Pero los Estados Unidos también les cerró las puertas así que corrigieron ruta hasta Veracruz que los acogió un buen 10 de octubre de 1922. Las aduanas cobraban algo así como cien dólares por dejarlos entrar pero sé de seguro, que unas redes de socorro de judíos que habían llegado con anterioridad y el apoyo de migrantes funcionaban para bien, ponían el dinero y brindaban los primeros cuidados después de tanto tiempo y tanta contrariedad a bordo.
No podían darse el lujo de perder el tiempo. Tan pronto como repusieron sus pulmones y las articulaciones de sus piernas y sus brazos gracias al aire cálido del puerto, partieron con rumbo a la Ciudad de México, lugar en el que un año después, nacería mi padre Moises el 20 de mayo de 1923. Un ucraniano dado a luz en el corazón de la Merced.

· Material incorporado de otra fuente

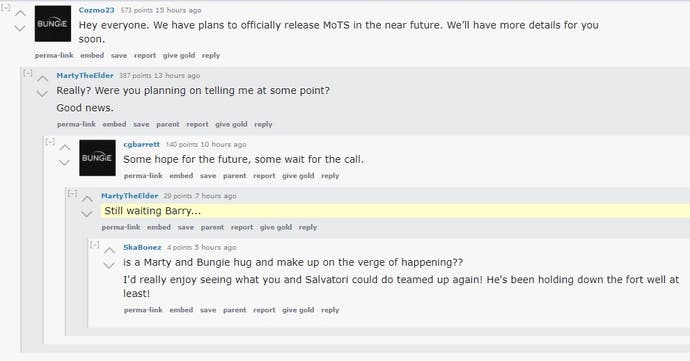The width and height of the screenshot is (690, 361).
Task: Upvote MartyTheElder's 'Really?' comment
Action: click(x=43, y=79)
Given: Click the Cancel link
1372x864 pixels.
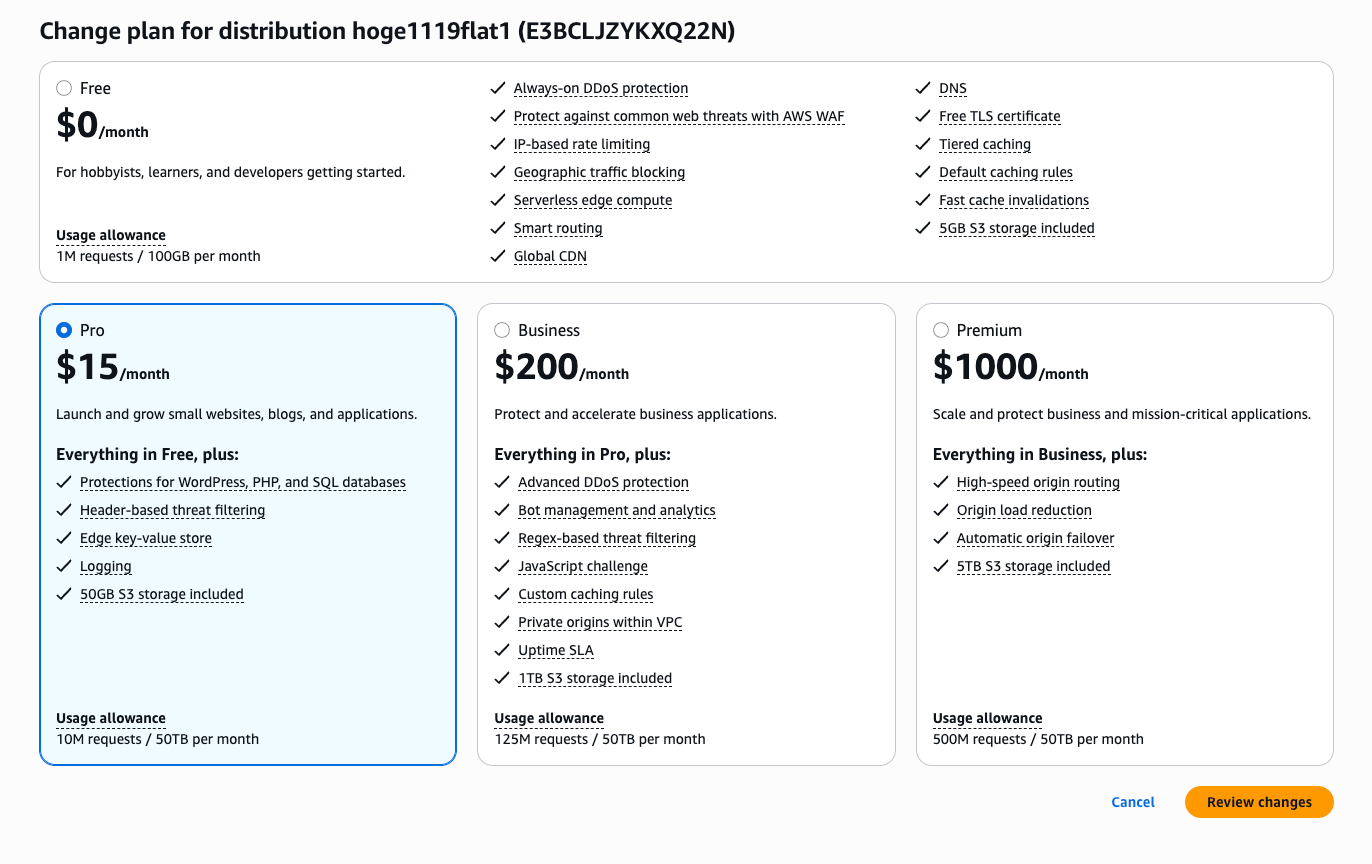Looking at the screenshot, I should coord(1132,802).
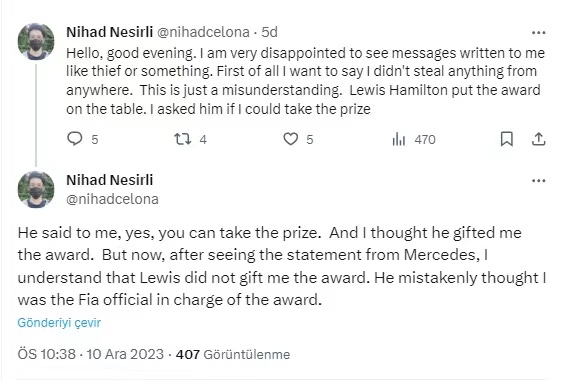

Las hermanas Japchick recorrerían el mismo periplo, poco más o menos, pero con algunos años de diferencia. Zelig se volvió jarocho cascabelero y convencido a los 21 años, en 1928 y como ya he dicho, se casaría con Leye en la Ciudad de México. Allí procrearon a la pequeña Celia, mi madre.
Como pueden ver, el viaje de mis genes es bastante largo: de Odessa, de Kiev, de Tetief y de Starkonstantinov, con paradas en Turquía, Polonia, Francia y Veracruz. Todo eso fue necesario para que mis padres vinieran a conocerse en la Ciudad de México, donde otro dios de la casualidad los unió, pero esta vez en español.
Recuperar la memoria de ese peregrinaje es parte del objetivo de este libro. Soy nieto de migrantes que escaparon del hambre, la violencia, el hostigamiento racista y religioso.
Llegaron aquí sin idioma, sin dinero y con hambre. Y al cabo de los años se convirtieron en otras personas, en seres humanos distintos, trabajadores y un poco menos desdichados, que quisieron olvidar.
Quizás por eso no puedo relatarles más historias, más detalles de esa pequeña ola migratoria de la que formo parte. Mi genealogía desordenada que se ha ido borrando, según se apagan como velas en la creciente oscuridad, las voces posibles de los que recuerdan estas cosas, todavía.